5.5 Adding Listeners

nebula> ADD LISTENER ELASTICSEARCH 192.168.8.5:46780,192.168.8.6:46780;
nebula> SHOW LISTENER;
+--------+-----------------+-----------------------+----------+
| PartId | Type            | Host                  | Status   |
+--------+-----------------+-----------------------+----------+
| 1      | "ELASTICSEARCH" | "[192.168.8.5:46780]" | "ONLINE" |
+--------+-----------------+-----------------------+----------+
| 2      | "ELASTICSEARCH" | "[192.168.8.5:46780]" | "ONLINE" |
+--------+-----------------+-----------------------+----------+
| 3      | "ELASTICSEARCH" | "[192.168.8.5:46780]" | "ONLINE" |
+--------+-----------------+-----------------------+----------+

5.6 Creating Tags, Edge Types, and Indexes

The name property should be shorter than 256 bytes. If the business permits, the name property of the player tag should be the fixed_string type and its length should be less than 256 bytes.

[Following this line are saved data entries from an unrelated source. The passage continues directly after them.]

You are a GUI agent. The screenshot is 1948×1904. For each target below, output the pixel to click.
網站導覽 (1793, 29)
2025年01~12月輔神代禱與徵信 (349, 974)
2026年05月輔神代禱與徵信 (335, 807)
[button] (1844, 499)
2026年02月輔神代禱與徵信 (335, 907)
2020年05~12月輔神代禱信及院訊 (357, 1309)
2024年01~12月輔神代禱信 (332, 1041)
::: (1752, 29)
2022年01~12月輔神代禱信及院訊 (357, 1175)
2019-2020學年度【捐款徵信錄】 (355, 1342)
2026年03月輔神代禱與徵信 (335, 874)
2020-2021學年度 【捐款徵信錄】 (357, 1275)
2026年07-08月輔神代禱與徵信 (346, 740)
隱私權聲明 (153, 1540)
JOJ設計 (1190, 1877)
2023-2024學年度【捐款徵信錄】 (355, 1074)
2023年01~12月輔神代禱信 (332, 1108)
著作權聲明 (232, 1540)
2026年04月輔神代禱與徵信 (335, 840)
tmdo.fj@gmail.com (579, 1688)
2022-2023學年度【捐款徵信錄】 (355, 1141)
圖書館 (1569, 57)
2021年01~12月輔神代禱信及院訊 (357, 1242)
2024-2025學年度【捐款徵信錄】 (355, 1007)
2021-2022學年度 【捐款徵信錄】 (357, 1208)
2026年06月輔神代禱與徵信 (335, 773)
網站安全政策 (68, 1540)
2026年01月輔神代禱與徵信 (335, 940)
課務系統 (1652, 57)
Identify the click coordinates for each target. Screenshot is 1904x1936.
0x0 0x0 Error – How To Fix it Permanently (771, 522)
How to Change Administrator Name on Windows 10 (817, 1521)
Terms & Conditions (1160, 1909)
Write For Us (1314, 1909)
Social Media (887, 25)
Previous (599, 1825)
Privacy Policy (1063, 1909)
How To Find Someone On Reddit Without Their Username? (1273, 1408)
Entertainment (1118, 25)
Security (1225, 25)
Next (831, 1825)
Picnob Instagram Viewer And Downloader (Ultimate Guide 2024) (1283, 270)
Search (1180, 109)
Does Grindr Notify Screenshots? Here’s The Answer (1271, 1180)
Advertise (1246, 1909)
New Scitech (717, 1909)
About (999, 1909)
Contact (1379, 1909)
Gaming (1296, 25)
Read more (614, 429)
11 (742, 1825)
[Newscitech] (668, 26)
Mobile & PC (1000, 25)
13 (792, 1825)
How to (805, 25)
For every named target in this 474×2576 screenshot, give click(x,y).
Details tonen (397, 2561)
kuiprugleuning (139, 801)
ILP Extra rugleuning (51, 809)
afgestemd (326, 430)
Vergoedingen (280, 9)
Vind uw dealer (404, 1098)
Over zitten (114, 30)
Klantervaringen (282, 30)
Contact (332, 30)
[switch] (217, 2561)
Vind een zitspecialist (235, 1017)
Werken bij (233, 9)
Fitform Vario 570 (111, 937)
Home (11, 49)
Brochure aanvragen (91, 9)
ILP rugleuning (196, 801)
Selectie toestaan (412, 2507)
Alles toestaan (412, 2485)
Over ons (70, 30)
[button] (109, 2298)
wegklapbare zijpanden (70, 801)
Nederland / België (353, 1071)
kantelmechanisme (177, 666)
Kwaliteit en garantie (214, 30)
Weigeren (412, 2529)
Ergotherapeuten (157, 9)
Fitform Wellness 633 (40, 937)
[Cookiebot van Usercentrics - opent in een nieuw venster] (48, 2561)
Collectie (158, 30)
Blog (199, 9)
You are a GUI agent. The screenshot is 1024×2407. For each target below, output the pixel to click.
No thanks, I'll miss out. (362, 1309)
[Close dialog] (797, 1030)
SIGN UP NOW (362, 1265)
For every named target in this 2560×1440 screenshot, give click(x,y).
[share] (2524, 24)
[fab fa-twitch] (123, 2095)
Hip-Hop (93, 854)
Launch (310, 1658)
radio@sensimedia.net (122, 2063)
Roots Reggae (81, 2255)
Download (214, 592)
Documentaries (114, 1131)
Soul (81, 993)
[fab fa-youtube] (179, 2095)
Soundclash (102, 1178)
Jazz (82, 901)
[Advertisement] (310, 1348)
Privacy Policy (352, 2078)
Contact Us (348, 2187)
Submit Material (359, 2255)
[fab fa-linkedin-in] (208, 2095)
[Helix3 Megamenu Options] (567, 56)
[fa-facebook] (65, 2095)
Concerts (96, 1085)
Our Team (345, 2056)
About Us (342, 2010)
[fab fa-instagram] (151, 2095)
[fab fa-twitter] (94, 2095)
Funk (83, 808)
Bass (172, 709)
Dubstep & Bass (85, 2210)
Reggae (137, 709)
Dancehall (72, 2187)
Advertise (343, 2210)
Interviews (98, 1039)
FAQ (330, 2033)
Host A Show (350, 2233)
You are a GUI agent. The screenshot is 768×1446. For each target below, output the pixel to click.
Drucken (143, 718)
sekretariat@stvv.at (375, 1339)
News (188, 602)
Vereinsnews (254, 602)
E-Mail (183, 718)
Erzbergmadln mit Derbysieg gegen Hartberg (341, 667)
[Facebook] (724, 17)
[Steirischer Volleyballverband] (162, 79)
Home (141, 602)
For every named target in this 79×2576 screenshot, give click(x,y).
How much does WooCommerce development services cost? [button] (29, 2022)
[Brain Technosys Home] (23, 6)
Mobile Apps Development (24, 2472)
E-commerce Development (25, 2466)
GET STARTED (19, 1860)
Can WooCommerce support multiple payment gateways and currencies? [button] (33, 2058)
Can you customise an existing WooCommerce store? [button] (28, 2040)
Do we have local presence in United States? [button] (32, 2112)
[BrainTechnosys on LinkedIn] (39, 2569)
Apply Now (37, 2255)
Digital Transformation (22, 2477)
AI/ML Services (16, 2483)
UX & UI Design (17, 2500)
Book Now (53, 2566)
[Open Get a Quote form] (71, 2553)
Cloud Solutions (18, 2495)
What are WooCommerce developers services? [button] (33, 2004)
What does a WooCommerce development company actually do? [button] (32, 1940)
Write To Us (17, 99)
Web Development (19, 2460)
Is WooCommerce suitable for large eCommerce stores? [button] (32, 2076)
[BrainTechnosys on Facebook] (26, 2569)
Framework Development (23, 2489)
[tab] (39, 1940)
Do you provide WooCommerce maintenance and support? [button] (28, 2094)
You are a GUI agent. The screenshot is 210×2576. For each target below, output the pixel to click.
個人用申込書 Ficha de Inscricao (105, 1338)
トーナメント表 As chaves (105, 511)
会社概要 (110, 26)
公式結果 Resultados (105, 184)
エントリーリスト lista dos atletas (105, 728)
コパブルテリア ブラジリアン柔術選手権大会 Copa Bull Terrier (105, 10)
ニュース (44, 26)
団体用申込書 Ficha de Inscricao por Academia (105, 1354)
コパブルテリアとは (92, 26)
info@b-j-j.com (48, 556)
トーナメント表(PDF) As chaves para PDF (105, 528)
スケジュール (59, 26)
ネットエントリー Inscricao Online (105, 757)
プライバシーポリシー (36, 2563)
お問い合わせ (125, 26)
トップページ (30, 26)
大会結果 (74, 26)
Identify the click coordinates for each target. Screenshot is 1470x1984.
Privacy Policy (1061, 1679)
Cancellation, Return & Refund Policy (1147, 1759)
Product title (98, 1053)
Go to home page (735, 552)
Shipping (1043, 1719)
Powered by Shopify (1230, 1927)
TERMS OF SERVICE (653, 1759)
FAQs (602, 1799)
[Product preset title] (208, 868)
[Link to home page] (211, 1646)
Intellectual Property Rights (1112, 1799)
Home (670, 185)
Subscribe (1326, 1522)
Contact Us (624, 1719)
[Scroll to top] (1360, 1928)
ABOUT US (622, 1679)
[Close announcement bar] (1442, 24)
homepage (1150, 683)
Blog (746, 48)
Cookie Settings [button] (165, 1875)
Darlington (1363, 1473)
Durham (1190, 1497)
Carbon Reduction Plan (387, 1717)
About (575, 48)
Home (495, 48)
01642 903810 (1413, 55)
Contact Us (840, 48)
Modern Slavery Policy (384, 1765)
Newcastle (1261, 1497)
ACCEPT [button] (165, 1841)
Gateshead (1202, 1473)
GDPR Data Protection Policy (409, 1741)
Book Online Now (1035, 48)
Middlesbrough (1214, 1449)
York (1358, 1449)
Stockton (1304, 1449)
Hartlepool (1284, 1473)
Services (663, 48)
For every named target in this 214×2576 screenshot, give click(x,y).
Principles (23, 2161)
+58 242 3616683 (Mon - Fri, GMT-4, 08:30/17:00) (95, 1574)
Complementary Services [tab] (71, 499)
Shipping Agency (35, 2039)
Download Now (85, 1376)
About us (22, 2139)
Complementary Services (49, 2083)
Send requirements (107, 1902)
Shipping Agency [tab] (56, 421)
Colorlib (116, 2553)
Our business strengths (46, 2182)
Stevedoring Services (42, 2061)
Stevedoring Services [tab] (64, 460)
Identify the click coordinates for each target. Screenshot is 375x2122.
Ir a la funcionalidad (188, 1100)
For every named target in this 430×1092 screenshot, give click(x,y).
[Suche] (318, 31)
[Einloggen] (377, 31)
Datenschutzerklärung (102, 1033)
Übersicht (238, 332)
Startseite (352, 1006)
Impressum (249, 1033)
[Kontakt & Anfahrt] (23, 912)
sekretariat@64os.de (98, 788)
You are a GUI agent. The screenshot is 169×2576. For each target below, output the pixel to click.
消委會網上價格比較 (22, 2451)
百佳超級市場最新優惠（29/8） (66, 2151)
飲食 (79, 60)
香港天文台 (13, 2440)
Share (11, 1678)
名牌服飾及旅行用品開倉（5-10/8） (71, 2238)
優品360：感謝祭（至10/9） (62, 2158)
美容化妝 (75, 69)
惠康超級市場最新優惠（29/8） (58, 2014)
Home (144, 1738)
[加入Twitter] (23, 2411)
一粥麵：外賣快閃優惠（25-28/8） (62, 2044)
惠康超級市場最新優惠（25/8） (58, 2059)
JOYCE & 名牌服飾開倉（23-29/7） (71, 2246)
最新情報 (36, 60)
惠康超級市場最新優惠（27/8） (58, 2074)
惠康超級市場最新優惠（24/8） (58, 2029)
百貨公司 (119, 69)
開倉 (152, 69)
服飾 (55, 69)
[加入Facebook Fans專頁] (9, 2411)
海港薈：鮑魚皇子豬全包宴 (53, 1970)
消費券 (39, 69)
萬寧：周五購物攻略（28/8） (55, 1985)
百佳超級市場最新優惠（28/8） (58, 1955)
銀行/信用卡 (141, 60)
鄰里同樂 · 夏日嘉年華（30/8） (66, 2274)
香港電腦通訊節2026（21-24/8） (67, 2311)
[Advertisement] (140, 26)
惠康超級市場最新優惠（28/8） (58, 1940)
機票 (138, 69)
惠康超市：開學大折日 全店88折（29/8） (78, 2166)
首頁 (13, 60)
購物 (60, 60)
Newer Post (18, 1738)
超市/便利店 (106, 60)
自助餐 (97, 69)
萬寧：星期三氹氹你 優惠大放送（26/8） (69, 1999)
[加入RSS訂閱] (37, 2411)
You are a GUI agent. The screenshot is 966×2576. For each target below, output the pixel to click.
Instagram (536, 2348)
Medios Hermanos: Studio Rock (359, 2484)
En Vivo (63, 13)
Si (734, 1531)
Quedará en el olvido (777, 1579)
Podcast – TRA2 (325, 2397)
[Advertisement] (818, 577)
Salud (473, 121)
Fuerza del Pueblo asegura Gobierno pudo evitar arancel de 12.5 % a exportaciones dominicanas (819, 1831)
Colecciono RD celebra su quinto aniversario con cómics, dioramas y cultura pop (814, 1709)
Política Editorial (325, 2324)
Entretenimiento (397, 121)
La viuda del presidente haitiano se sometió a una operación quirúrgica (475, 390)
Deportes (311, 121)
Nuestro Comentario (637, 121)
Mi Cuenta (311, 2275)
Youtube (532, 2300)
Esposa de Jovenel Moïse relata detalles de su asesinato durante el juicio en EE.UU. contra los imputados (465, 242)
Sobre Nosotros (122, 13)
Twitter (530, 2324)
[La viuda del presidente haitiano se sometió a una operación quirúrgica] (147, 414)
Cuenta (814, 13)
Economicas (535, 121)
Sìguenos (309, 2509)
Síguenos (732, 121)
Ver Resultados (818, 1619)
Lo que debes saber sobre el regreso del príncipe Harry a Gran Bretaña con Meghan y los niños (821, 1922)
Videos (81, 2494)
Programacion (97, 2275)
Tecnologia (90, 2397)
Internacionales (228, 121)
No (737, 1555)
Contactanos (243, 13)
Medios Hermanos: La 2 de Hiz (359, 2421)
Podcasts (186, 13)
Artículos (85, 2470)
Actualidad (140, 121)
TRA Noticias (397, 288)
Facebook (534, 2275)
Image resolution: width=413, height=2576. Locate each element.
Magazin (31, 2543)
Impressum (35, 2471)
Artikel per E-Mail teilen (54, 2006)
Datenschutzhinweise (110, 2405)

nebula> CREATE TAG player(name string, age int);
nebula> CREATE TAG INDEX name ON player(name(20));

5.7 Inserting Data

nebula> INSERT VERTEX player(name, age) VALUES \
  "Russell Westbrook": ("Russell Westbrook", 30), \
  "Chris Paul": ("Chris Paul", 33),\
  "Boris Diaw": ("Boris Diaw", 36),\
  "David West": ("David West", 38),\
  "Danny Green": ("Danny Green", 31),\
  "Tim Duncan": ("Tim Duncan", 42),\
  "James Harden": ("James Harden", 29),\
  "Tony Parker": ("Tony Parker", 36),\
  "Aron Baynes": ("Aron Baynes", 32),\
  "Ben Simmons": ("Ben Simmons", 22),\
  "Blake Griffin": ("Blake Griffin", 30);

5.8 Querying Data

nebula> LOOKUP ON player WHERE PREFIX(player.name, "B");
+-----------------+
| _vid            |
+-----------------+
| "Boris Diaw"    |
+-----------------+
| "Ben Simmons"   |
+-----------------+
| "Blake Griffin" |
+-----------------+

6 Tracking and Solving Problems

In the process of setting up the system environment, errors in a step may make the functionalities unable to work normally. Based on user feedback, I summarized three possible error types. Here is how to analyze and solve these problems:

  • Problem: The Listeners cannot be started or cannot work after startup.
    • Do a check of the Listener configuration file, making sure that the IP:Port configuration of the Listeners does not conflict with that of the existing nebula-storaged process.
    • Do a check of the Listener configuration file, making sure that the IP:Port configuration of Meta is consistent with that of nebula-storaged process.
    • Do a check of the Listener configuration file, making sure that the PIDs directory and the logs directory are independent, and that they do not conflict with that of the nebula-storaged process.
    • If the configuration is modified because of its errors after the Listeners are started successfully and the Listeners cannot work normally after restart, the Meta related metadata needs to be cleared. For more information about the commands, see NebulaGraph Database Manual.
  • Problem: The data cannot be synchronized with the Elasticsearch cluster.
    • Make sure that the Listeners have received the WAL from the Leader by checking whether there are any files in the directory specified for listener_path in the nebula-storaged-listener.conf file.
    • Open vlog by running UPDATE CONFIGS storage:v=3 and make sure that the CURL command is executed successfully. If the execution fails, do a check of the Elasticsearch configuration or the compatibility between versions.
  • Problem: There are data in the Elasticsearch cluster but no correct result is returned.
    • Open vlog by running UPDATE CONFIGS graph:v=3 and do a check of the graph logs to confirm the reasons for the CURL command failures.
    • Only lowercase characters, but not the uppercase ones, can be identified during the query. It may be caused by template errors of Elasticsearch. For more information, see NebulaGraph Database Manual.

7 TODO

  • Creating full-text indexes on specified tags or edge types.